The World Economic Forum has opened an office in San Francisco to deal will the role of technology in society. Welcome to the party guys, there’s nothing like being fashionably late.

The office, which will be named the World Economic Forum Center for the Fourth Industrial Revolution, has the objective of ensuring the benefits of technology are spread throughout society. Alongside the opening of the office, Klaus Schwab, the World Economic Forum’s founder, has published a blog entry which has seemingly given the green-light for the fourth industrial revolution in quite a pompous and self-congratulatory manner. Thanks for given us the go-ahead Klaus, don’t know what we’d have done without you.

“We all have the ability to shape the future of technology. And we all have an enormous responsibility to make sure that technology enables the future we aspire to,” said Schwab. “The Forum feels that responsibility very acutely, as a platform for people from all countries and sectors, to make positive change.”

While fashionably late, there is certainly a role for the World Economic Forum in the roll-out of new technologies on mass scale. Although early adopters have done a considerable amount to normalize the tech while also passing on lessons learned, there is a currently unfilled role in the industry to make sure the deployment of such technologies doesn’t negatively impact society.

Every industrial revolution has its winners and losers. The winners are generally those who sit at the top of the societal pyramid, and the losers are those at the bottom, though the benefits do eventually trickle through. For every industrial revolution, there are proportions of society who find themselves out of work and underqualified for the next era.

The second industrial revolution for example enabled the widespread adoption of pre-existing technological systems such as telegraph and railroad networks, gas and water supply, and sewage systems, which had earlier been concentrated to a few select cities. This would have put thousands of people out of work.

The fourth industrial revolution has the potential to the same, which is to be expected, however due to the increasing speed of adoption this displacement will happen in a much shorter period of time. The second industrial revolution is generally dated between 1870 and the beginning of World War I; the transition we’re going through currently will be much more aggressive. Technological advancement cannot be stopped because of this reason, but has to be managed to ensure the negative impacts are not too widespread.

Another area which may be worth considering with the growing role of analytics in day-to-day life is abuse of the technology. Who is to say what is right and wrong or moral or immoral when considering the deployment of artificial intelligence technologies such as machine learning or predictive analytics.

The Sacramento Sheriff’s Department has recently announced it will be using analytics software and tools provided by Splunk to become more efficient. Now there certainly is a use case for better application delivery, detect fraud, faster incident response and quicker IT troubleshooting, though the term predictive policing was used which could be seen as a concern.

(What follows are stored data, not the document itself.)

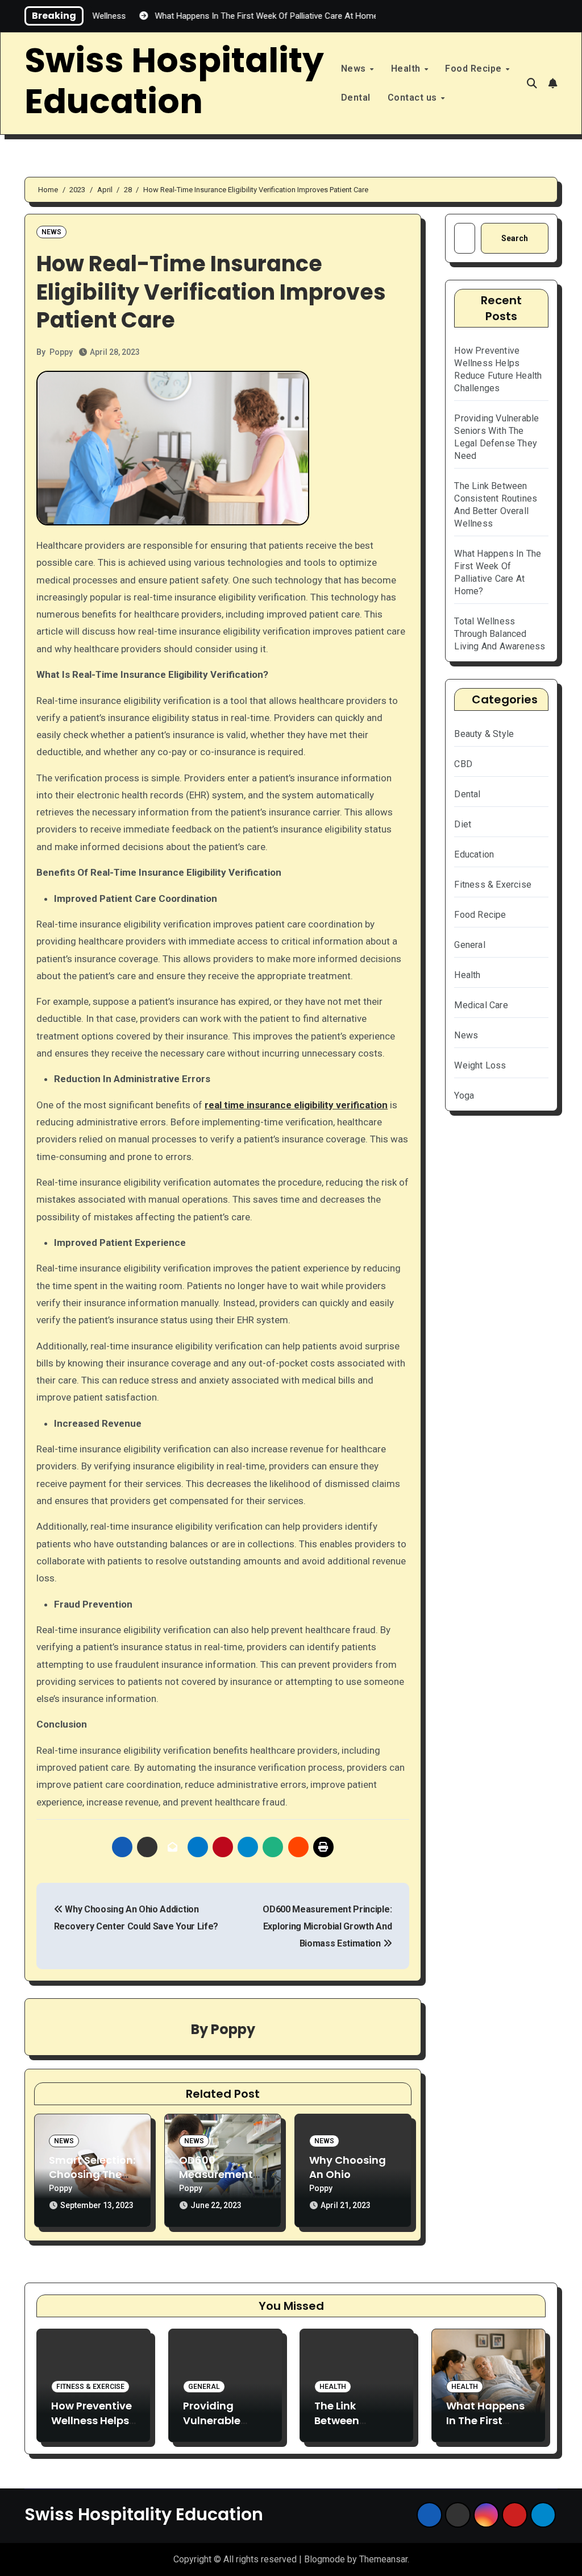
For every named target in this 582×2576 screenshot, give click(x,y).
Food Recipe (474, 68)
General (469, 944)
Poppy (61, 352)
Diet (462, 824)
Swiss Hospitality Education (174, 80)
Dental (356, 97)
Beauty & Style (484, 733)
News (355, 68)
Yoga (464, 1095)
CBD (463, 764)
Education (474, 854)
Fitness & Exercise (492, 884)
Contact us (414, 97)
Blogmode (324, 2559)
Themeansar (383, 2559)
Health (407, 68)
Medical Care (481, 1005)
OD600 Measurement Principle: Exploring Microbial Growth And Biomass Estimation (327, 1926)
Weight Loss (480, 1065)
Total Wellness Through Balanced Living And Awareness (499, 634)
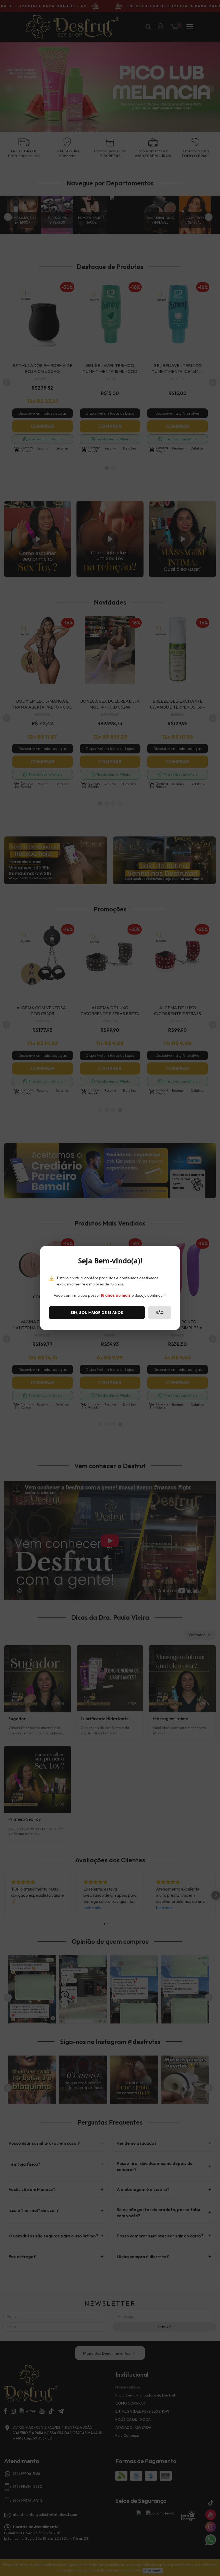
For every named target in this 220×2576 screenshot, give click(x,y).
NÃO (160, 1312)
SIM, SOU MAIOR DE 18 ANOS (97, 1312)
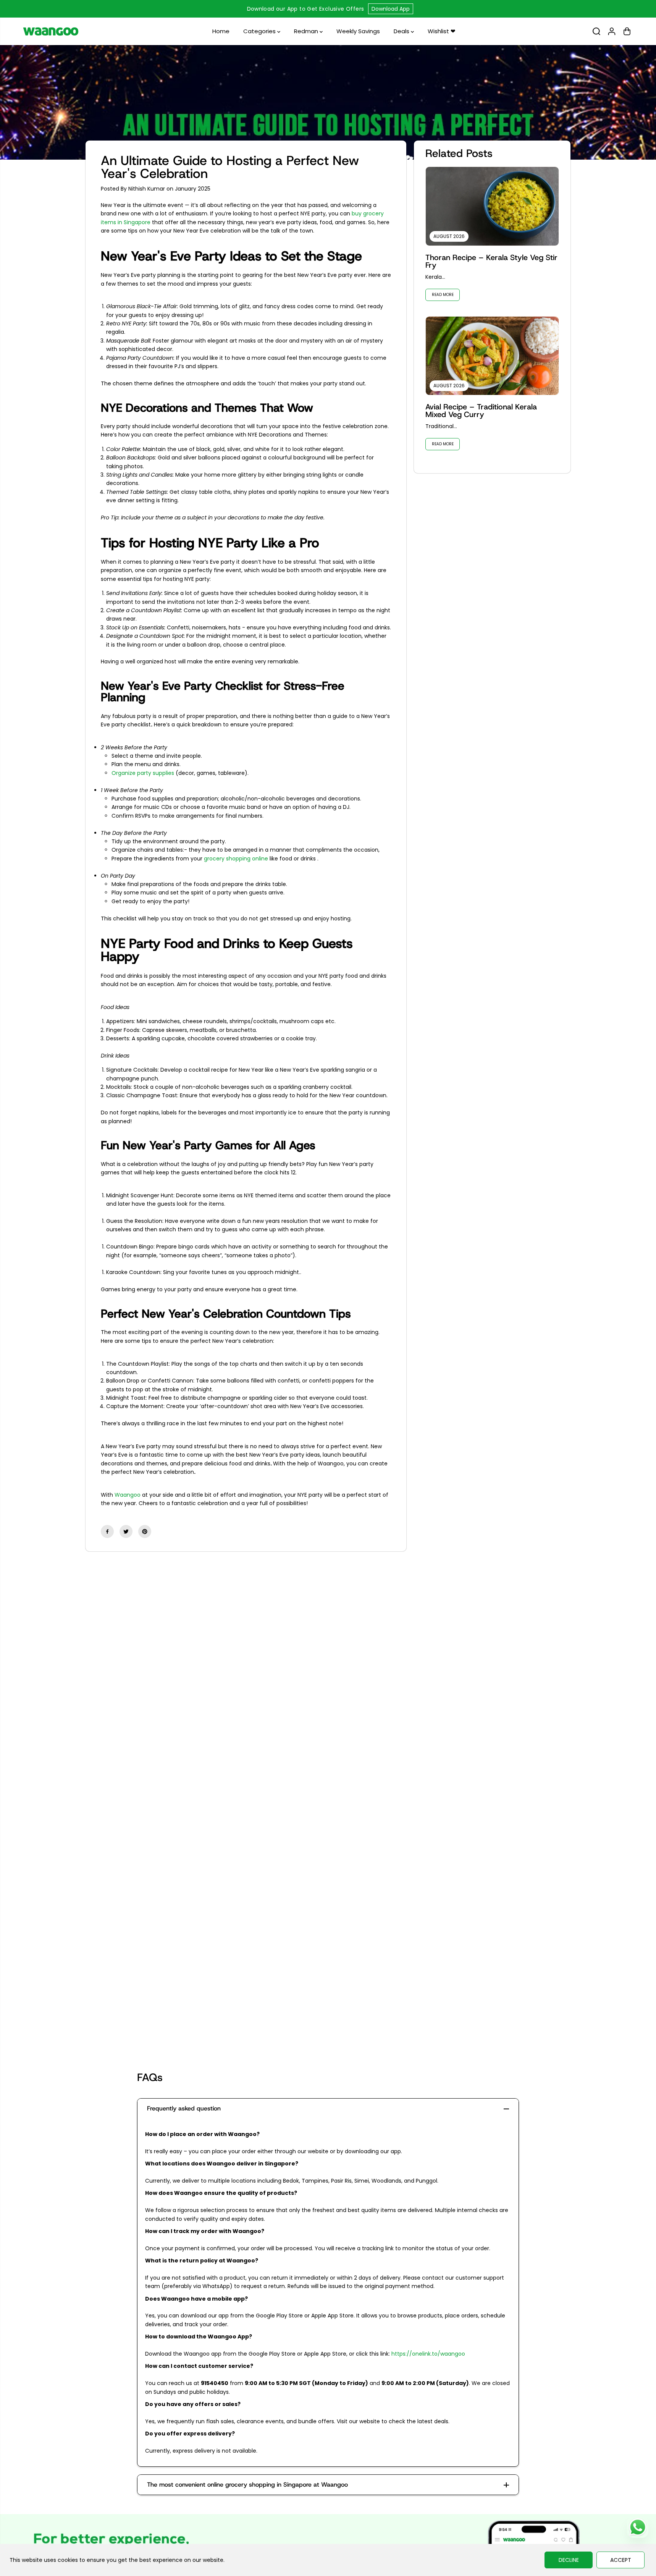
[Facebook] (107, 1531)
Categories (260, 31)
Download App (391, 9)
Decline (569, 2560)
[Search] (596, 31)
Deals (402, 31)
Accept (620, 2560)
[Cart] (627, 31)
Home (220, 31)
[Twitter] (126, 1531)
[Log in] (612, 31)
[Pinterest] (144, 1531)
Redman (307, 31)
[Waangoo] (50, 31)
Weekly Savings (358, 31)
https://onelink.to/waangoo (428, 2354)
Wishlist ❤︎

How predictive policing will be used in Sacramento, though there are questions of morality which must be raised around the topic. The team want to “gain real-time insights to get ahead of crime” which sounds similar to Tom Cruise’s Pre-Crime unit in Minority Report. Is it possible to get ahead of crime? Will predictive analytics lead to prejudice in police actions? Is this an ethical use of the technology? Trials into predictive policing have already been deemed a failure in Chicago, and Telecoms.com questioned the ethical nature of the project at the time. Our opinion on the matter hasn’t changed.

The recent news announcing the creation of Partnership on AI working group is a positive sign for the industry, though the needs for an independent group to oversee the ethical and fair roll-out of technology is a must. So despite the self-righteous announcement from the World Economic Forum, there may be a crucial role for the group to play after all.